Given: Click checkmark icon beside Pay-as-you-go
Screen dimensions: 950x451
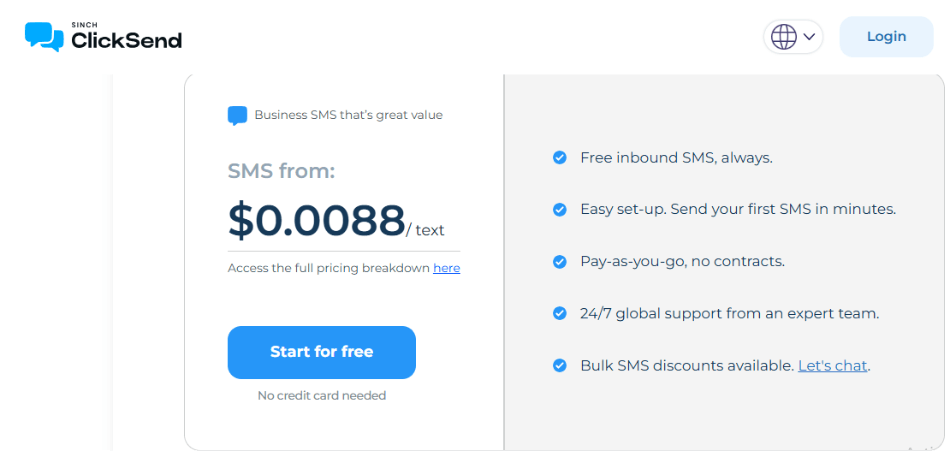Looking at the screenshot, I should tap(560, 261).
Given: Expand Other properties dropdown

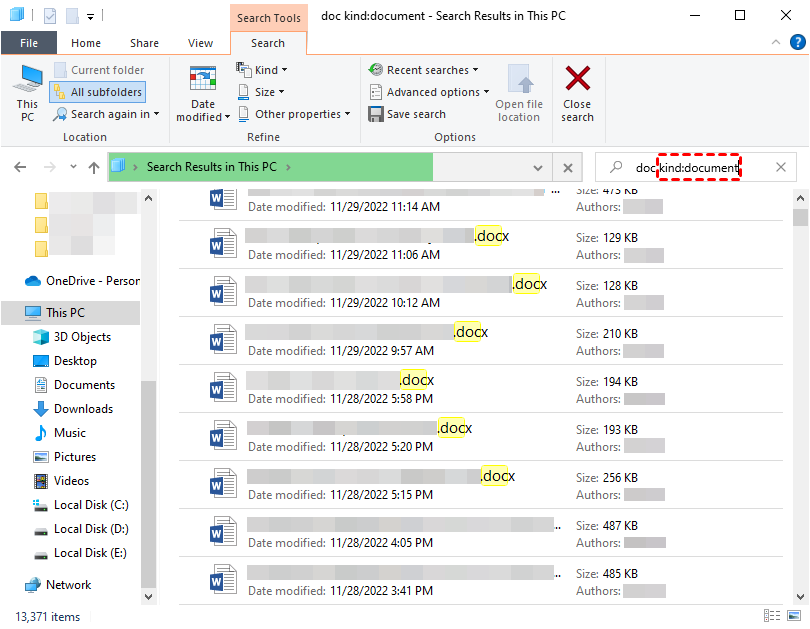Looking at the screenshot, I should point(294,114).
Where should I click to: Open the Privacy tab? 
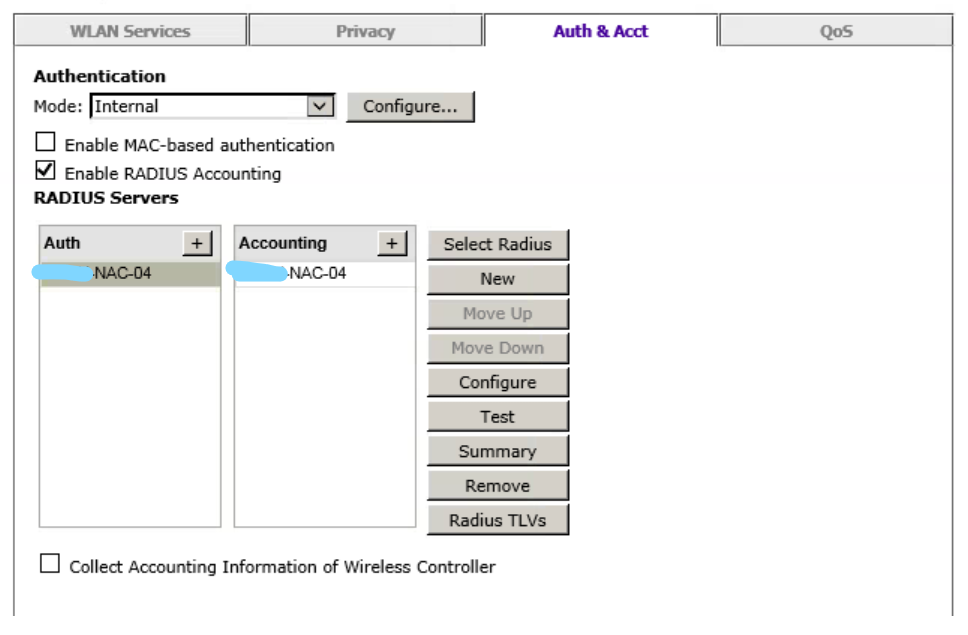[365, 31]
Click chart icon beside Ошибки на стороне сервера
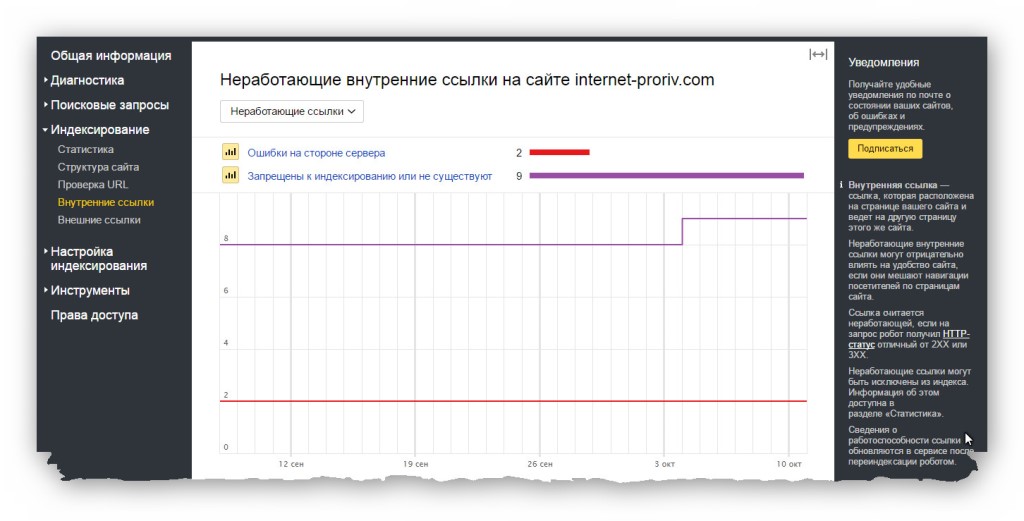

---

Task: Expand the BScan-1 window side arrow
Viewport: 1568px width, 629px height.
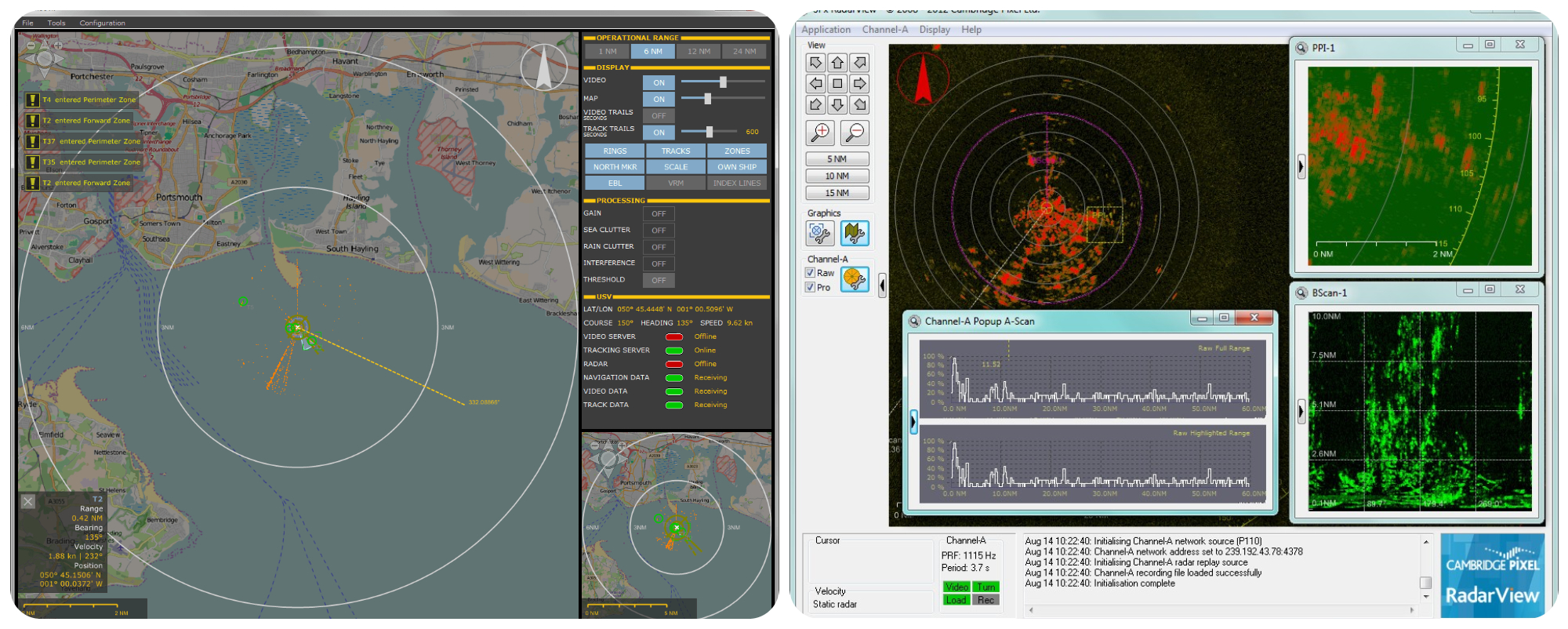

How to complete this task =>
Please return the material above only from the line that holds "Given: Click checkmark" through the line that holds "Click chart icon", exactly as it stands, ends included and pictures omitted.

Task answer =>
Given: Click checkmark icon beside Pay-as-you-go
Screen dimensions: 950x451
Looking at the screenshot, I should tap(560, 261).
Given: Expand Other properties dropdown

Looking at the screenshot, I should point(294,114).
Where should I click to: Open the Privacy tab? 
[365, 31]
Click chart icon beside Ошибки на стороне сервера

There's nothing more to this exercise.